WORK ORDER: Please restate, exactly as written, the lines running from the beginning of the material through the line that has "Given: Click the 卖1 ask row at 0.565" in it.

EXERCISE INPUTS:
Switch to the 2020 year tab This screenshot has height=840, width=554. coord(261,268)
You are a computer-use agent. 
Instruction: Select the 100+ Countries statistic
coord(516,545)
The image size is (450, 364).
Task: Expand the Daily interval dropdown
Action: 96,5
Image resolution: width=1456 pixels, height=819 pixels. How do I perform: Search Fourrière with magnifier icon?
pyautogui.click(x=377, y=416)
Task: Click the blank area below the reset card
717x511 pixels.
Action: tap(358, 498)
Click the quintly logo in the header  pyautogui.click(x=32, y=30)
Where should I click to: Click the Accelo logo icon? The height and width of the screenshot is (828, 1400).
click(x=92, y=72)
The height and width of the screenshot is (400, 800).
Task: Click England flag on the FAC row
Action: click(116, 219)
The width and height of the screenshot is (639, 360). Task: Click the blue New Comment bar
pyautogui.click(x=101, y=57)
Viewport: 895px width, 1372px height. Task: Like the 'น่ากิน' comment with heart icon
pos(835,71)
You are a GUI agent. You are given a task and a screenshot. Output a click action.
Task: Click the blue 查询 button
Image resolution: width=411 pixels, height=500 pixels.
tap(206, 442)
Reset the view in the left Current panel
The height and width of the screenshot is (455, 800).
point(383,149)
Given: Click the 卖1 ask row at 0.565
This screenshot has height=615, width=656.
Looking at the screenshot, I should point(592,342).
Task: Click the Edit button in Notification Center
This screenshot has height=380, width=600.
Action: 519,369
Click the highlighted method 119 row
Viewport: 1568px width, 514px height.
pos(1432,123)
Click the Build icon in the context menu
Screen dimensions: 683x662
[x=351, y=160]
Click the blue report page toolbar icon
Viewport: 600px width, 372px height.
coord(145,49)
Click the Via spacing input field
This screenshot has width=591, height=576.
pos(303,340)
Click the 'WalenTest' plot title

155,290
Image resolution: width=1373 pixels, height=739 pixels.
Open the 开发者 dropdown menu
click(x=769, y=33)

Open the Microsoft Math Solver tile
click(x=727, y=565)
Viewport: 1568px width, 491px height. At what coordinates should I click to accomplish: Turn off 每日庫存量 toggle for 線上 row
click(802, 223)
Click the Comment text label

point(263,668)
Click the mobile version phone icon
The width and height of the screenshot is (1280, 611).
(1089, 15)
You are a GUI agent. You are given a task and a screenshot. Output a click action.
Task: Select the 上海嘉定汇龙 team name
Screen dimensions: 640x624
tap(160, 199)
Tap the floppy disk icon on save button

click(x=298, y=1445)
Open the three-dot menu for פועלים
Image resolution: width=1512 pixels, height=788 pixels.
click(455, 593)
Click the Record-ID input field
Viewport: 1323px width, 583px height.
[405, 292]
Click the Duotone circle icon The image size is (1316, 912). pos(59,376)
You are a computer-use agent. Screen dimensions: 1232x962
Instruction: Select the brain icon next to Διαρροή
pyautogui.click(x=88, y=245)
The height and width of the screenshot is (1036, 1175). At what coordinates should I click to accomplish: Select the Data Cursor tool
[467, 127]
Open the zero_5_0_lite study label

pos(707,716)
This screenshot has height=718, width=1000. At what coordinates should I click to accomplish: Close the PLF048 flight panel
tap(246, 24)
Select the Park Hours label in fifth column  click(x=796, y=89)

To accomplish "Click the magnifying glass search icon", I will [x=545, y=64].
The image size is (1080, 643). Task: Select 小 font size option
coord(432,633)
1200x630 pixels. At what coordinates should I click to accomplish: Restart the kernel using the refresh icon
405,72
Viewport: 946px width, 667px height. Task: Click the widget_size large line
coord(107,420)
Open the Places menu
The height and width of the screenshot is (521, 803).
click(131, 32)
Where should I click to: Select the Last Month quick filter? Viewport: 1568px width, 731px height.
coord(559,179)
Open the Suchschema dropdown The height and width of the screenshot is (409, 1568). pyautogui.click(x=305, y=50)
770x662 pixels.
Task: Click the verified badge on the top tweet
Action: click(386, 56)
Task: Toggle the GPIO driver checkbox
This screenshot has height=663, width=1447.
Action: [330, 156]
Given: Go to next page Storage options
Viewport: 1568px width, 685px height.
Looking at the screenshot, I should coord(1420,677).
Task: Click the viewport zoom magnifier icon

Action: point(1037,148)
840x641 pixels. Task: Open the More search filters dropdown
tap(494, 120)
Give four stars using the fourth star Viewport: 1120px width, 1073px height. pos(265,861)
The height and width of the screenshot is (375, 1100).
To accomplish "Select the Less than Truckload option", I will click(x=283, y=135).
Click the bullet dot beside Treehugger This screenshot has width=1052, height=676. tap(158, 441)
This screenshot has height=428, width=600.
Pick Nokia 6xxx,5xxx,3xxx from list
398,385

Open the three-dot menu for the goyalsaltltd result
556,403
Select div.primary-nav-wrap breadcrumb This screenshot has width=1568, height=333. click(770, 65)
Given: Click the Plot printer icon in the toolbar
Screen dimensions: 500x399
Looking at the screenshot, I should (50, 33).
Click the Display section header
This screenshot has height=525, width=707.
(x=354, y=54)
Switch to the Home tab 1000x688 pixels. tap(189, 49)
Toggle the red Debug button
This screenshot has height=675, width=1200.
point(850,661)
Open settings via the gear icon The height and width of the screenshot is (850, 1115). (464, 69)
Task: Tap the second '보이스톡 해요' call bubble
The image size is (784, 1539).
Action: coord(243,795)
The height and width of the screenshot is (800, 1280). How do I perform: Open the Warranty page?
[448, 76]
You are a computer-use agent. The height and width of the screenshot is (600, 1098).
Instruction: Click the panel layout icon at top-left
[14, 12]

RESPONSE AREA:
Switch to the 2020 year tab This screenshot has height=840, width=554. coord(261,268)
You are a computer-use agent. 
Instruction: Select the 100+ Countries statistic
coord(516,545)
The image size is (450, 364).
Task: Expand the Daily interval dropdown
Action: 96,5
Image resolution: width=1456 pixels, height=819 pixels. How do I perform: Search Fourrière with magnifier icon?
pyautogui.click(x=377, y=416)
Task: Click the blank area below the reset card
717x511 pixels.
Action: tap(358, 498)
Click the quintly logo in the header  pyautogui.click(x=32, y=30)
Where should I click to: Click the Accelo logo icon? The height and width of the screenshot is (828, 1400).
click(x=92, y=72)
The height and width of the screenshot is (400, 800).
Task: Click England flag on the FAC row
Action: click(116, 219)
The width and height of the screenshot is (639, 360). Task: Click the blue New Comment bar
pyautogui.click(x=101, y=57)
Viewport: 895px width, 1372px height. Task: Like the 'น่ากิน' comment with heart icon
pos(835,71)
You are a GUI agent. You are given a task and a screenshot. Output a click action.
Task: Click the blue 查询 button
Image resolution: width=411 pixels, height=500 pixels.
tap(206, 442)
Reset the view in the left Current panel
The height and width of the screenshot is (455, 800).
point(383,149)
Given: Click the 卖1 ask row at 0.565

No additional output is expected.